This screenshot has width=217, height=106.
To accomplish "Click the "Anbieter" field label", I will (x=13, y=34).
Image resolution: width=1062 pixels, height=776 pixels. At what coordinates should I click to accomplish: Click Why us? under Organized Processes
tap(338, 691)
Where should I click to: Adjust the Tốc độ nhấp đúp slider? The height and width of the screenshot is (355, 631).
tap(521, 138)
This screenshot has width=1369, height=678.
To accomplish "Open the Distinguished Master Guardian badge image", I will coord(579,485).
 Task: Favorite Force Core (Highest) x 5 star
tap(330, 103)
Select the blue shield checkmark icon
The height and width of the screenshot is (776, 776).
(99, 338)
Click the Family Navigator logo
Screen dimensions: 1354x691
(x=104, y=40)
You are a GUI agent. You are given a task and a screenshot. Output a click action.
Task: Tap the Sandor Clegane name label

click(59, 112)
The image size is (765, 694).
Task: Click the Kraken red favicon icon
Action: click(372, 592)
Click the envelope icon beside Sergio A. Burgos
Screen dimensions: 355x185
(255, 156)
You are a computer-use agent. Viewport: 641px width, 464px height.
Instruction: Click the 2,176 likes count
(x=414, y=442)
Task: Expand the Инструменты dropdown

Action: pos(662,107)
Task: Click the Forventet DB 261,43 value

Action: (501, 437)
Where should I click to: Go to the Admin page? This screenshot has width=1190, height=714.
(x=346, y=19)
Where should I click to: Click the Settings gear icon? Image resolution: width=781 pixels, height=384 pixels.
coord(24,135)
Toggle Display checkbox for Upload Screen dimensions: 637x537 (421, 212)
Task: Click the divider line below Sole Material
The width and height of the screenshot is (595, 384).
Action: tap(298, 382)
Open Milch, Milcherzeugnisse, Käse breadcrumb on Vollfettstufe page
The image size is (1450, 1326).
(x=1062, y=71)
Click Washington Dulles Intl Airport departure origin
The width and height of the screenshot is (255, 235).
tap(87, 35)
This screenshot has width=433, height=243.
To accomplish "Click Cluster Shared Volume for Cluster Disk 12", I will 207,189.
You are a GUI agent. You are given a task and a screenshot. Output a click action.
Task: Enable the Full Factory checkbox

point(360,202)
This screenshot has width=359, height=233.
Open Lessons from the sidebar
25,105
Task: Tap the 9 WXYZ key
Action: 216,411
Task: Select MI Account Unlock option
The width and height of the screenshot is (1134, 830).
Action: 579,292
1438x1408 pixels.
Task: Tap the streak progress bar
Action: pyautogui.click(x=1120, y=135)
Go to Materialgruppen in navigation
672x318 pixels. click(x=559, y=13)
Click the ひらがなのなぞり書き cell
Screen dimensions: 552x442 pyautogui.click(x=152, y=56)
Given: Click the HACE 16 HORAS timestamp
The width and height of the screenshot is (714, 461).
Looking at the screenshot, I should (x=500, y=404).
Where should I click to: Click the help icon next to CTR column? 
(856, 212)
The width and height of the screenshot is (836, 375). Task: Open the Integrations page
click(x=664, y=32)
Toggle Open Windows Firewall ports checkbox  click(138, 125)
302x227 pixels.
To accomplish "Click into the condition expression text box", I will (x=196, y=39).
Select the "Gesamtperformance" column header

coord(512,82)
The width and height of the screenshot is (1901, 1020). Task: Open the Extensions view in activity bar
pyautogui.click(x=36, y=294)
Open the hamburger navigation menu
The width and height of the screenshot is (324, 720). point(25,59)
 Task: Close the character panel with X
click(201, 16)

○ ○ ○

(Action item):
Copy out each line of the data above, exactly, if it lies between the line holding "Image resolution: width=1062" and the line holding "This screenshot has width=1369, height=678.", inclusive; copy no other line.

(Solution for this exercise):
Image resolution: width=1062 pixels, height=776 pixels. At what coordinates should I click to accomplish: Click Why us? under Organized Processes
tap(338, 691)
Where should I click to: Adjust the Tốc độ nhấp đúp slider? The height and width of the screenshot is (355, 631).
tap(521, 138)
This screenshot has width=1369, height=678.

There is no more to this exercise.